Trend following is reputed to be one of the most profitable forex trading strategies. The success and potential of this style has been confirmed and popularized by the exploits of traders of legendary status, such as Ed Seykota, Richard Dennis, and Richard Donchian in the 80’s, and the passing years since then have only reinforced the already strong evidence about the validity of this strategy. In this article we’ll define what a trend is, and will supply you with some guidelines about the drawing of trendlines.
What is a trend?
A trend is a period during which prices have strong directionality. Unlike the more common patterns of range trading where volatility is dominant and prices go nowhere, the price action in a trend has a driving force behind it which cannot be erased by short term price fluctuations. In an uptrend, demand for an asset cannot be absorbed by supply for a significant period of time. In a downtrend, the opposite is the case, as there are more sellers than buyers.
Cause of a trend
In almost all cases, trends are created and maintained by strong fundamental factors. Although technical indicators and patterns are useful for trading a trend by identifying buy or sell signals, they are usually not sufficient to maintain long term trends. Speculators participate in and create forex trends, but businesses which have no interest in speculating are also important actors in the market.
Drawing the Trendline
There is an important caveat about trend lines. It is possible to draw a trend line between any two points on a chart, but it is clear that trends don’t always exist between two such random extremes. In order to identify real trends, and not to get absorbed in periods of volatility, a trader can choose to trade only those events where the price chart itself is showing clear directionality recognizable with a cursory examination. The other important point is to ensure that while drawing the trandline you connect as many extreme values as possible, and not just some outlying exceptions. To connect the ends of spikes, while ignoring the main body of the trend is one of the mistakes common to novice technical traders.
Two kinds of trend lines exist. In an uptrend, the trendline is drawn below the price action, connecting successive bottoms. In a downtrend, the trendline is drawn above the price, and connects successive tops.
Isolate a reasonably smooth part of the price action.
As we observe in the highlighted section of the weekly chart below, the price action in the EURUSD pair evinced considerable upward momentum soon after the end of 2001. The periods of consolidation were mostly flag patterns which signify continuation, and most successive weeks closed up, while zigzags were few and relatively tame. As such, the establishing uptrend presented strong momentum that was easy to identify visually (you can observe the clear rise of the EUR against the dollar), allowing us to regard it as a
Identify two extremes that are close to each other
The most important aspect of drawing a trend line involves the identification of price extremes. You can choose them visually, or you can use indicators like oscillators to identify them for you. In the graph below, we have chosen to points where extremes in the price action coincide with extremes in the Williams percent range indicator, and combined them to build our trendline. One does not always need to use indicators in this manner, but in more complex charts the additional information can help us identify trends easier. We should also add that while analyzing trend we should ensure that we are using trend analysis tools, such as the MACD, and not range indicators like the RSI.

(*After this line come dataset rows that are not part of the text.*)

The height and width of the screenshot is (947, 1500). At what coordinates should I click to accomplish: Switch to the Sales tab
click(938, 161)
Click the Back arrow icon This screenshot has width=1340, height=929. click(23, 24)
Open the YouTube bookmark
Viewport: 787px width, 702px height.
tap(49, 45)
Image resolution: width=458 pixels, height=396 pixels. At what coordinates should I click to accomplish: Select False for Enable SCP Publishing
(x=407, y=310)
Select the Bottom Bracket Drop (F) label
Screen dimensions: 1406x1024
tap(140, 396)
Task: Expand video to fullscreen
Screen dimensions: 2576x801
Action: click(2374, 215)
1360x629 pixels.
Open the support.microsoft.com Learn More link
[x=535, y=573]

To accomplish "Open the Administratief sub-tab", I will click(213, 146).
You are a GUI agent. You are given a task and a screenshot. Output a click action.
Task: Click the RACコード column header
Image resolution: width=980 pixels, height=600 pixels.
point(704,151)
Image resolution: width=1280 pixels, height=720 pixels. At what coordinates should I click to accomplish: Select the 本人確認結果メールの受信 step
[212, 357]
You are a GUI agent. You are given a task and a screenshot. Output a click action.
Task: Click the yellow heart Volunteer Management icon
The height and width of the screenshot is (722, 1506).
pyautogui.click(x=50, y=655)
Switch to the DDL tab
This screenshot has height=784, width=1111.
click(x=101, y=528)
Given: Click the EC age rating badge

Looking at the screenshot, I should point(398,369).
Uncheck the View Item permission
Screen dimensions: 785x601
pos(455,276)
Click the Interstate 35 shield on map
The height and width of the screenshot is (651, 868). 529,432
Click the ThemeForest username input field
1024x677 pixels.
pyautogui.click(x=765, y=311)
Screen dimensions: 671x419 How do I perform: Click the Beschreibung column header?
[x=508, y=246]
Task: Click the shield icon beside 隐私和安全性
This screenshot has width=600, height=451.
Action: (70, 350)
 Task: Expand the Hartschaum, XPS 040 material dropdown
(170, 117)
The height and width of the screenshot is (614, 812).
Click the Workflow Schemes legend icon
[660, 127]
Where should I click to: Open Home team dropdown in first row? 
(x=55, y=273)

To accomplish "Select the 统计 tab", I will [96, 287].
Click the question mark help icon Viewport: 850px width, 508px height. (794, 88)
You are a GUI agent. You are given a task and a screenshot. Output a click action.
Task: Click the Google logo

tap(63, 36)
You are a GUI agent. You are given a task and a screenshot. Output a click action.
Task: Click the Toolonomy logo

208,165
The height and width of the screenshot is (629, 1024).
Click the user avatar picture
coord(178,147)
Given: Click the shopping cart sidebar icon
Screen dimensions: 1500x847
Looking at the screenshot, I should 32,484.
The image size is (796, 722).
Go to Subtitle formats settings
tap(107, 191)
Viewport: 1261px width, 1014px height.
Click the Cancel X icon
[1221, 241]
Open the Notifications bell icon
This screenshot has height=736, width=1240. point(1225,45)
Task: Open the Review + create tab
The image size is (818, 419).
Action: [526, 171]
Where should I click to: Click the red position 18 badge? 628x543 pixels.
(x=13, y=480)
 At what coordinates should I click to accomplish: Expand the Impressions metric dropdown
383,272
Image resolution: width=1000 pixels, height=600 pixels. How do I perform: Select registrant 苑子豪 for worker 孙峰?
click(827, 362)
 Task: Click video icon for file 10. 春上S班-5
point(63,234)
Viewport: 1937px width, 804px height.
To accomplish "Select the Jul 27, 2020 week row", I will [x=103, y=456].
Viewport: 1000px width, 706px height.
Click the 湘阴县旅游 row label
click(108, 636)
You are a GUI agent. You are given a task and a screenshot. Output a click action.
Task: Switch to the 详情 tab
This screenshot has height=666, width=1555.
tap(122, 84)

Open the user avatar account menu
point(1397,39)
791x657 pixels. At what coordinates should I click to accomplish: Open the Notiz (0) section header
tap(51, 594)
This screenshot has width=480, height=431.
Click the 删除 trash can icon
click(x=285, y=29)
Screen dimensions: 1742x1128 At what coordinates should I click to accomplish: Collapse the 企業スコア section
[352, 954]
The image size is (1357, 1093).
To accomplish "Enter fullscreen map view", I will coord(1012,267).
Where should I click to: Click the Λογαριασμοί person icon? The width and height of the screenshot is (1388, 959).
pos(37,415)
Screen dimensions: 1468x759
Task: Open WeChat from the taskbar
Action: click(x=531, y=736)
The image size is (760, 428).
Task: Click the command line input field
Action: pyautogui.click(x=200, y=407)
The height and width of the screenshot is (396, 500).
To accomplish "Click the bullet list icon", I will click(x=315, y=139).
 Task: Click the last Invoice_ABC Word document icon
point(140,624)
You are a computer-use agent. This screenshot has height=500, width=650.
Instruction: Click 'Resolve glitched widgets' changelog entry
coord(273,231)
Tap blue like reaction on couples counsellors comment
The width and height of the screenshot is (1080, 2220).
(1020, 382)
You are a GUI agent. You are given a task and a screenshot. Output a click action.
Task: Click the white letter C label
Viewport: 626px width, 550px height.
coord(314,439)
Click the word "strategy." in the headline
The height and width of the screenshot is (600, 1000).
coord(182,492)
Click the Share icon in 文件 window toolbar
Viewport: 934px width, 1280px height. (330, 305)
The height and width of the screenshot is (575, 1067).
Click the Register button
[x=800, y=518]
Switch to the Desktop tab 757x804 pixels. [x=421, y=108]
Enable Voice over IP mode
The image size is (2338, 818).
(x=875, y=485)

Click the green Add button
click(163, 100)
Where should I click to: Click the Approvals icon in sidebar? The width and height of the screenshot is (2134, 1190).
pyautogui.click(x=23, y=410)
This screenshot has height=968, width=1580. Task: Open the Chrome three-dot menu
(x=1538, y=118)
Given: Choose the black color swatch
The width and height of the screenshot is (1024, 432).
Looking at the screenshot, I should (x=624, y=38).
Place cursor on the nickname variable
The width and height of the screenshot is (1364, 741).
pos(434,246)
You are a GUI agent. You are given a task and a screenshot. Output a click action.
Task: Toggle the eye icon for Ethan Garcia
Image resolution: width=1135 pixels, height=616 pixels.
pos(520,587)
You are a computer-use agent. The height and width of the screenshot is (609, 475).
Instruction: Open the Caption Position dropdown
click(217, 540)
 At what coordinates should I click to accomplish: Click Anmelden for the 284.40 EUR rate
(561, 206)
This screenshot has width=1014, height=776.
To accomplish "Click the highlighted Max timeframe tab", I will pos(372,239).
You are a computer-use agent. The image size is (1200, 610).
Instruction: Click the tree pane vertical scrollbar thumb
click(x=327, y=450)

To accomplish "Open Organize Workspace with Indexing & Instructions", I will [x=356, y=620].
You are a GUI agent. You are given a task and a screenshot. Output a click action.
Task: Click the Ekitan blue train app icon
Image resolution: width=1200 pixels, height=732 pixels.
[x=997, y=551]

Extend the trend line to include more extreme values
After creating our line on what we believe to be an incipient trend, we will connect as many successive rebounds from the trendline in order to create a strong trigger line for our future trades. As we see in the picture below, even after the price action broke below the trendline and invalidated it, its extension provided a powerful resistance against bulls who tried to take the price higher subsequently. While drawing the trendline, we’ll try to make sure that we connect as many tops or bottoms as possible, as it is always the case that the longer it holds, the stronger the trend will be.
Note that it is also possible to draw the trend by skipping the first phase altogether. However, some traders choose to get into the action as early as possible, and trusting their own judgment, they will not wait till a trend has developed fully to make visual identification easier. In general, it is safer and easier to trade solid, well-developed trends which combine many successive reversal points.
After drawing the trend, we’re ready to trade it by joining as soon as the price action hits the trendline.
Conclusions
It’s not difficult to draw a trendline, but as with any activity, success comes with practice, and experience. Forex is similar to mathematics: there’s no spectator in the game, and someone who’s watching from the sidelines can never expect to achieve any proficiency regardless of how long he remains an observer. Similarly, without the necessary training, we can read all the forex broker reviews in the world, and the information will not bring us a single step closer to profitability. Successful combination of theory and practice was the way of every single successful trader in the past, and it will be the same for future traders as well.